Évasion de Dany Rachid : le chef de la Sécurité de l'État poursuivi en justice

Tony Saliba est poursuivi pour « trafic d'influence » et « exercice inapproprié du pouvoir », selon une source proche de l'affaire. 

Évasion de Dany Rachid : le chef de la Sécurité de l'État poursuivi en justice

Le chef de la Sécurité de l'État, Tony Saliba. Photo tirée du site de l'organisme sécuritaire.

Le commissaire du gouvernement près le tribunal militaire, Fadi Akiki, a engagé jeudi des poursuites contre le directeur de la Sécurité de l'État, Tony Saliba, et d'autres agents de cette institution, a confirmé vendredi à L'Orient-Le Jour une source proche du dossier.

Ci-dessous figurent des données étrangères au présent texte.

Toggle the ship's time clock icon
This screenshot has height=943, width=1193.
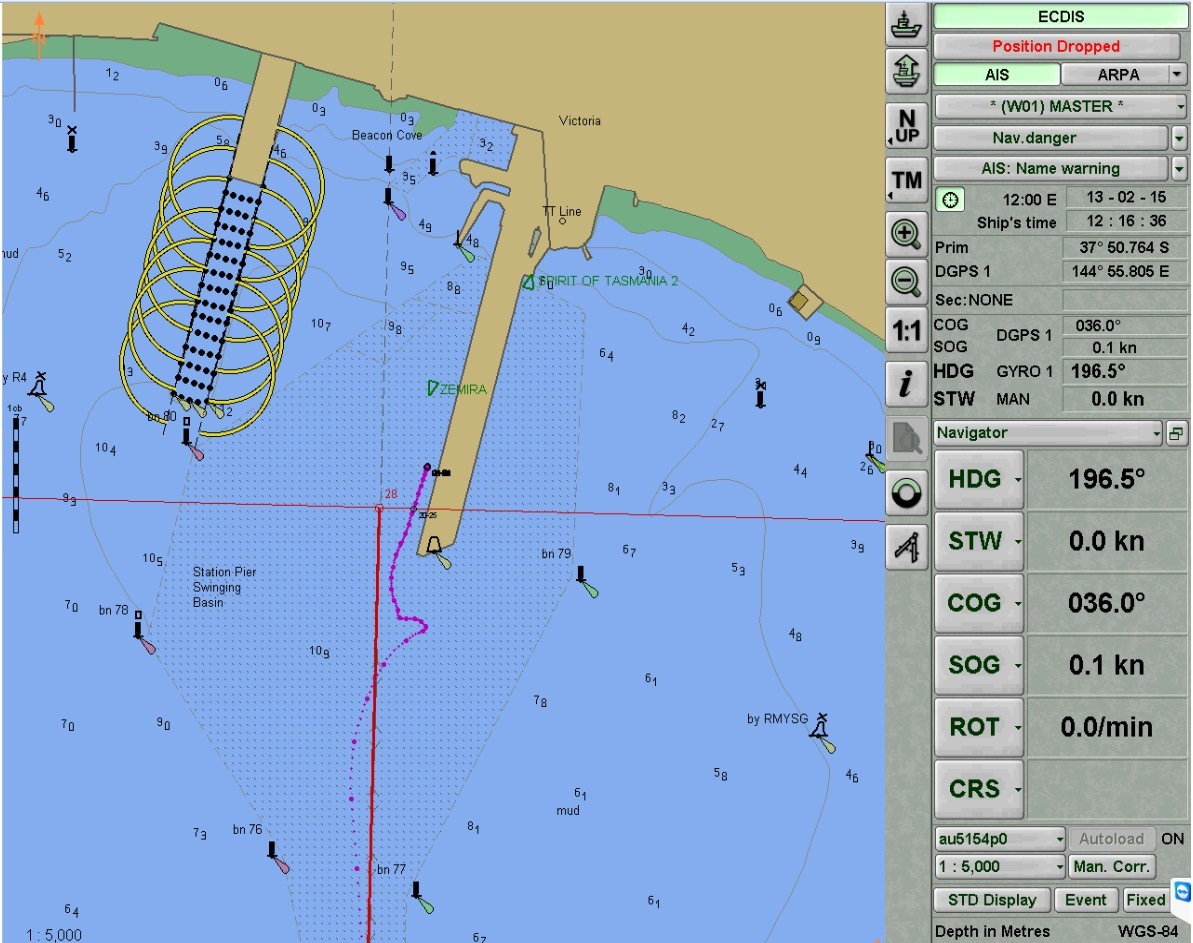point(950,200)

Des poursuites qui ont été lancées pour « trafic d'influence » et « exercice inapproprié du pouvoir », suite à l'évasion, le 28 mars, de Dany Rachid, un ancien employé du cabinet ministériel de Salim Jreissati, lorsque celui-ci détenait le portefeuille de la Justice en 2016-2017, et ex-conseiller de M. Saliba.

M. Rachid était détenu auprès de la Sécurité de l'État pour une affaire d'agression. Le dossier des poursuites de Tony Saliba a été transféré au juge d'instruction militaire Fadi Sawan, qui doit enquêter sur cette affaire. Plusieurs autres agents de la sécurité de l'Etat font également l'objet de poursuites du parquet militaire, notamment pour complicité dans l'évasion de Dany Rachid.

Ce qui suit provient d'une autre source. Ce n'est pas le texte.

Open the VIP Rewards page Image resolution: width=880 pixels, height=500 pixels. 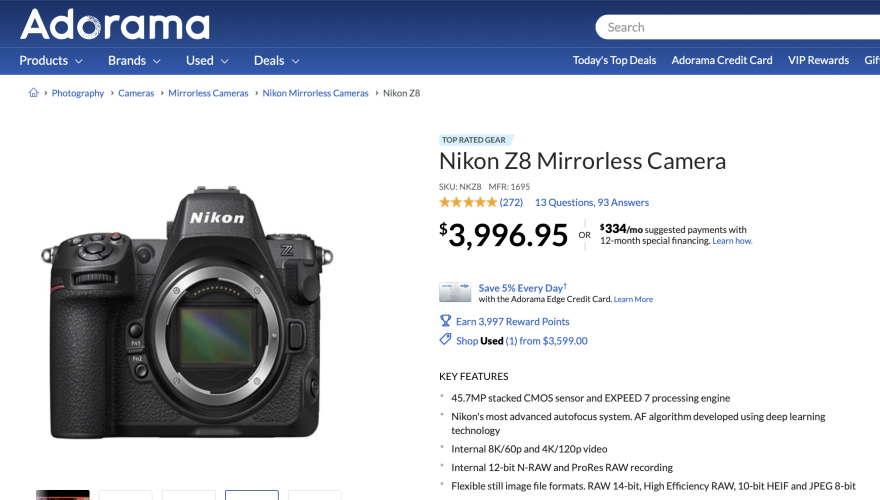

Les poursuites contre Tony Saliba, comme contre tout chef sécuritaire, nécessitent une autorisation de son autorité de tutelle, ici le Conseil supérieur de défense. Si ce Conseil ne veut pas engager de poursuites, la justice militaire pourra recourir au procureur de cassation, qui décidera de les autoriser ou non. 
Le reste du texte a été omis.